(Collected data entries)
((
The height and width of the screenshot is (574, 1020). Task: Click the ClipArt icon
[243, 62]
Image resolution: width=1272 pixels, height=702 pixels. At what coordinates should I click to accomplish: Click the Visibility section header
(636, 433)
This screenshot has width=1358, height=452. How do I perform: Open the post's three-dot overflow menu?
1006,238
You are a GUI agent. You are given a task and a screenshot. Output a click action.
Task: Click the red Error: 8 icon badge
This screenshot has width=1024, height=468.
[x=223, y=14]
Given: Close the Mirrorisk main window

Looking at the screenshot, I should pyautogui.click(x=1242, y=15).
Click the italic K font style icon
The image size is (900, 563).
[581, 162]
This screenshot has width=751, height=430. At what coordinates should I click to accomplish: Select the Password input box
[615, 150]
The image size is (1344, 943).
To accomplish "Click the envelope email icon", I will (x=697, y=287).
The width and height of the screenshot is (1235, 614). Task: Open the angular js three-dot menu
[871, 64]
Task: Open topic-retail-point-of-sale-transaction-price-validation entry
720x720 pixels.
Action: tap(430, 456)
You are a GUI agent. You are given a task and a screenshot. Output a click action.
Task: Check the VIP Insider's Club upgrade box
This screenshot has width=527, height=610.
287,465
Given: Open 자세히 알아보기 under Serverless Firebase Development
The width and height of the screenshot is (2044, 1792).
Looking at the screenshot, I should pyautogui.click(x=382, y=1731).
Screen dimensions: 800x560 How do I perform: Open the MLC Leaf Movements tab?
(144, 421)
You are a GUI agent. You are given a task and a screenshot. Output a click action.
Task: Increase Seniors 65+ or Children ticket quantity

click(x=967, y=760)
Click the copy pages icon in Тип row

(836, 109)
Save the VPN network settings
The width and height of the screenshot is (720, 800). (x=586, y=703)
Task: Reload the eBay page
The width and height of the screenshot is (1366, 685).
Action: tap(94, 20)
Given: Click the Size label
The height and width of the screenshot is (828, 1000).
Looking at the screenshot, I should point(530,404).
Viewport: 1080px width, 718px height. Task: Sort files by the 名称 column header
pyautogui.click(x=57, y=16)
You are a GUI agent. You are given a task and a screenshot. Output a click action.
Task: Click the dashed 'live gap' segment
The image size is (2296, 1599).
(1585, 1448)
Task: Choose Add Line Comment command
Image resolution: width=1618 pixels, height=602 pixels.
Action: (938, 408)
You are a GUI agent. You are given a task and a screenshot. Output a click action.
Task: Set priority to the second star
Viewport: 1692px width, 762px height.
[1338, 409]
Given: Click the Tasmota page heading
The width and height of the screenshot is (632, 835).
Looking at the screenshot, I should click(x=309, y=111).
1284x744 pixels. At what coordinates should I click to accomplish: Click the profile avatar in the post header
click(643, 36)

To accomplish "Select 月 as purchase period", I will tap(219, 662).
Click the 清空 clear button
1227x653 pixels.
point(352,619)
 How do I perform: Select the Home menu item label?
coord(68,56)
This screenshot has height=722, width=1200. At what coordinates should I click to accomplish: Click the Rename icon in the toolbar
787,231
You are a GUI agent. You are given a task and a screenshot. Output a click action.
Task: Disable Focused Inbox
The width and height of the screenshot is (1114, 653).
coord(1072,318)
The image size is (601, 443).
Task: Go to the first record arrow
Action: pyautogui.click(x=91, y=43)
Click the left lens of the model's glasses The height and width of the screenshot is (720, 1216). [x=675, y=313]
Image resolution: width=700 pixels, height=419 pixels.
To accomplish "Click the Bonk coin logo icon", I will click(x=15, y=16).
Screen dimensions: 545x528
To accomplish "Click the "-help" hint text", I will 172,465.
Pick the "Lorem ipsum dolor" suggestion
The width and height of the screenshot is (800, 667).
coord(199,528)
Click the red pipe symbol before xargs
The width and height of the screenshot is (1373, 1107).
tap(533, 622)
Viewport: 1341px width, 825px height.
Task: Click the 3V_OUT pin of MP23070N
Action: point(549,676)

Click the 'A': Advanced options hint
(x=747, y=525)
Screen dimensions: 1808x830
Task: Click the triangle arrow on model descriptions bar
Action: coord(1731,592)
))
Quote only the lines from the one containing "Screen dimensions: 545x528" through the final line of the records, with both ends included.

Screen dimensions: 545x528
To accomplish "Click the "-help" hint text", I will 172,465.
Pick the "Lorem ipsum dolor" suggestion
The width and height of the screenshot is (800, 667).
coord(199,528)
Click the red pipe symbol before xargs
The width and height of the screenshot is (1373, 1107).
tap(533, 622)
Viewport: 1341px width, 825px height.
Task: Click the 3V_OUT pin of MP23070N
Action: point(549,676)

Click the 'A': Advanced options hint
(x=747, y=525)
Screen dimensions: 1808x830
Task: Click the triangle arrow on model descriptions bar
Action: coord(1731,592)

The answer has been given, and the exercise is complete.